Donald Trump in lizza per il premio Nobel?

TRADOTTO DA FEDERICA SALZANO E CORRETTO DA SILVIA MONTORSI

 Dall’inizio del 2018, gli sviluppi diplomatici con la Corea del Nord hanno fatto nascere e diffondere l’idea di un Donald Trump premio Nobel per la pace.

Sarà il quarto presidente americano ad essere premiato? Anche se i giochi non sono ancora fatti, è meno assurdo di quanto non lo sembri.

Sostegni importanti

Il presidente sudcoreano Moon Jae-in ritiene che «Trump possa vincere il premio Nobel per la pace» . L’idea sembra non dispiacere nemmeno a Jimmy Carter, presidente americano dal 1977 al 1981 e premio Nobel per la pace nel 2002 : « Se il presidente Trump riuscisse a stabilire un accordo di pace [..] allora penso che la sua candidatura dovrebbe essere presa in considerazione». Sarebbe «un successo storico e meritato», aggiunge l’ex presidente.

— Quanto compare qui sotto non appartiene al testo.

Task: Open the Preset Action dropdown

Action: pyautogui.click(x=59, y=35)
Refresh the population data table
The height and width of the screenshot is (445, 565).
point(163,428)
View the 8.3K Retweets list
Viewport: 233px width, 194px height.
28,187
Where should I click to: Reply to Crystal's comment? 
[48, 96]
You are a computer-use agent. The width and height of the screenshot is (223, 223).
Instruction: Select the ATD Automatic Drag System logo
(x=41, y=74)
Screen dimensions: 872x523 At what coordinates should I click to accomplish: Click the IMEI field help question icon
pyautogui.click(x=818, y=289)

Negli Stati Uniti, Donald Trump, che tuttavia non ha l’unanimità all’interno del suo partito, ha ricevuto il sostegno di numerosi parlamentari e governatori repubblicani, i quali hanno scritto al comitato per il premio Nobel norvegese raccomandando l’attribuzione del Nobel per la pace a Donald Trump, lodando « i suoi sforzi nel portare la pace nella penisola coreana».

Basi comunque fragili

Effettivamente i presidenti delle due Coree hanno discusso durante uno storico incontro avvenuto il 27 aprile 2018. Come promesso al termine di questo dialogo, il 22 maggio giornalisti da tutto il mondo si sono recati in Corea per assistere allo smantellamento del sito di sperimentazione nucleare di Punggye-ri. La conferma della Casa Bianca di un incontro fra Kim Jong-Un e Donald Trump, previsto il 12 giugno, resta uno degli episodi più significativi.

Purtroppo, la situazione è estremamente più complessa di un semplice dialogo fra capi di Stato.

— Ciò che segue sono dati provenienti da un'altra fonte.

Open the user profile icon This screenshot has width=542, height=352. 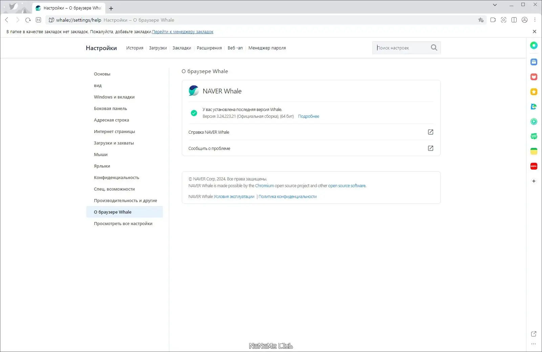(x=525, y=20)
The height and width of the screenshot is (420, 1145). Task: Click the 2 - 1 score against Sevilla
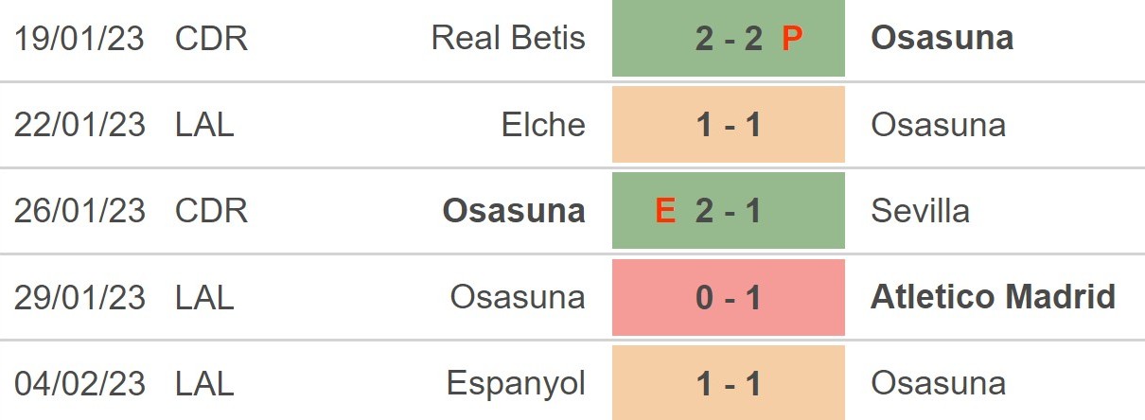(729, 211)
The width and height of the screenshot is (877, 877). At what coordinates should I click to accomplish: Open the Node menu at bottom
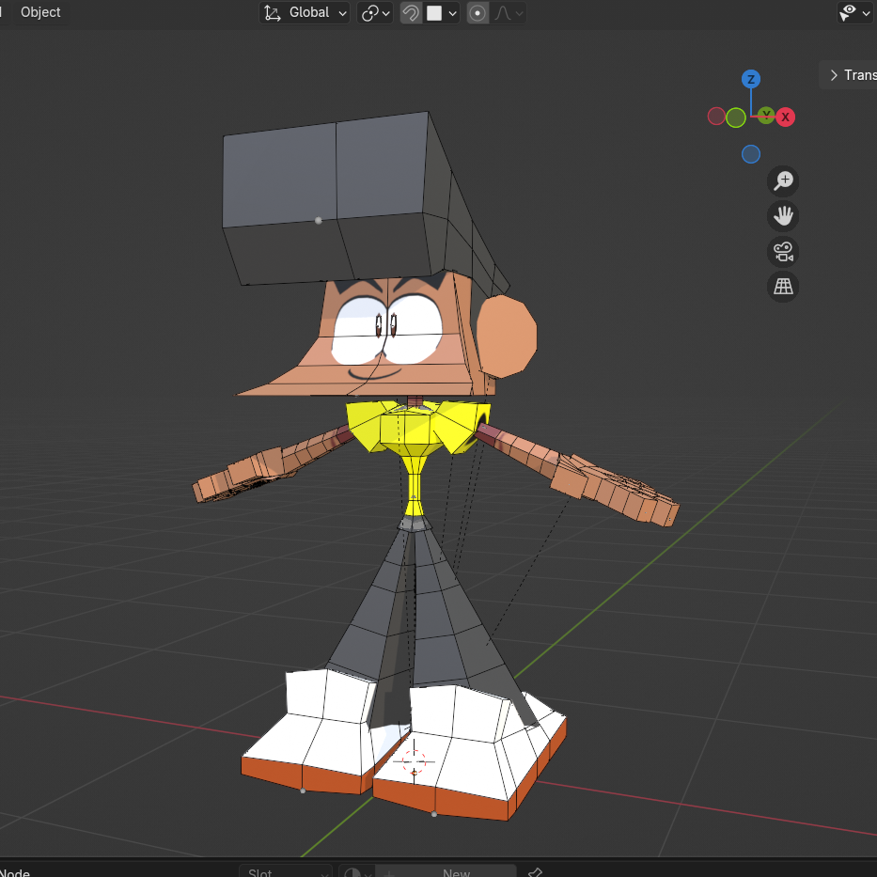15,872
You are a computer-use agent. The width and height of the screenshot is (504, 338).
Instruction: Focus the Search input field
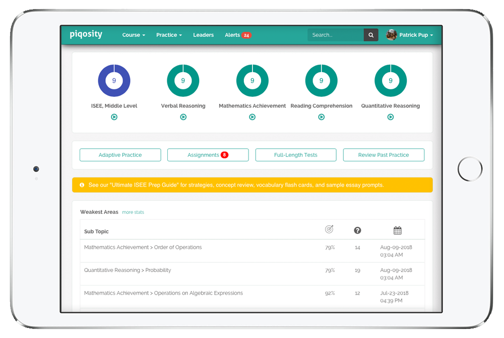click(x=336, y=35)
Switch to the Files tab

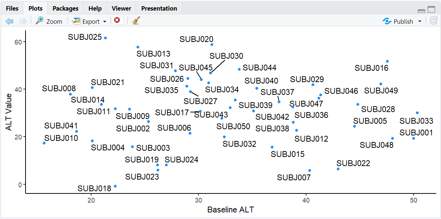click(x=12, y=8)
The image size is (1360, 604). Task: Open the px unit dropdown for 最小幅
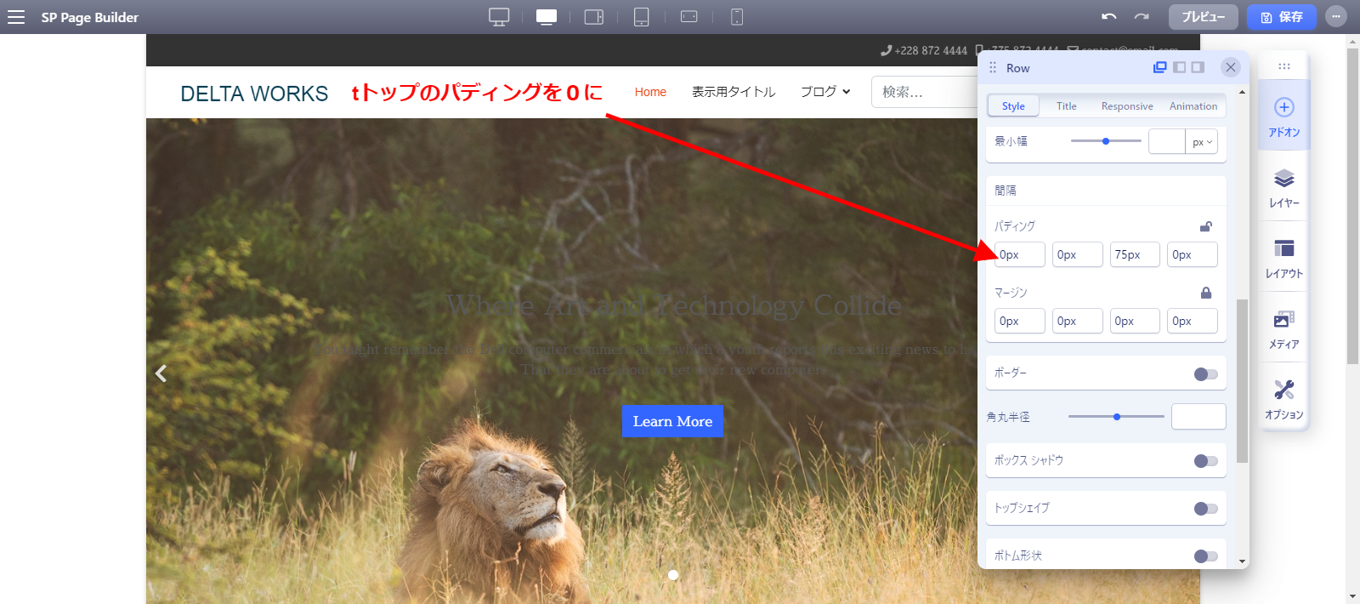(1202, 142)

Tutte le potenze regionali cercano di trarre il maggior vantaggio possibile da questa situazione, ma i fattori politici, economici, culturali, nazionali e internazionali sono tanti e intricati, per non parlare della psicologia dei personaggi in questione.

Così, in un balletto diplomatico che crea confusione, l’incontro è presto annunciato, poi rinviato, poi annullato a causa di rinnovate tensioni, e poi forse alla fine avrà luogo. Impossibile da sapere. Il che ci ricorda che da qui a ottenere un vero riavvicinamento, se non addirittura una riunificazione – e il potenziale Nobel che ne seguirebbe – il percorso è lungo. Probabilmente più lungo, e certamente altrettanto sinuoso, del percorso seguito da Donald Trump a Washington.

Da notare che qui non ci si interroga sul ruolo realmente giocato da Donald Trump in questa storia – il quale necessiterebbe di un altro articolo – perché il presidente americano, come molti politici, ha un talento per l’appropriarsi dei successi altrui e per far passare degli atti simbolici per momenti di gloria.

Su un malinteso…

Carter ha rimpianto lo spostamento dell’ambasciata americana a Gerusalemme deciso da Trump poiché considerato un duro colpo per la pace nella regione. La sanguinosa repressione israeliana contro i Palestinesi in collera sembra dargli ragione.

I bombardamenti in Siria si abbinano male a un Nobel per la pace, così come la polemica del Muslim ban o degli «shithole countries», ma soprattutto come dimenticare che, prima di definirlo «molto rispettabile», Trump in un tweet dava a Kim Jong-Un il soprannome di «Rocket man»?

Ma ricordiamoci di Barack Obama che, fin dai suoi primi giorni di presidenza, ha dato il via al moltiplicarsi dei bombardamenti di droni in Medio Oriente. I primi due bombardamenti hanno ucciso 29 persone. Solo in Pakistan sarebbero seguiti circa altri 3300 morti. Ciò non ha impedito l’assegnazione, nel dicembre 2009, del suo premio Nobel per la pace, che si è svolta senza incidenti. Può essere quindi che il ragionamento del comitato per il Nobel sia troppo complesso per i giornalisti?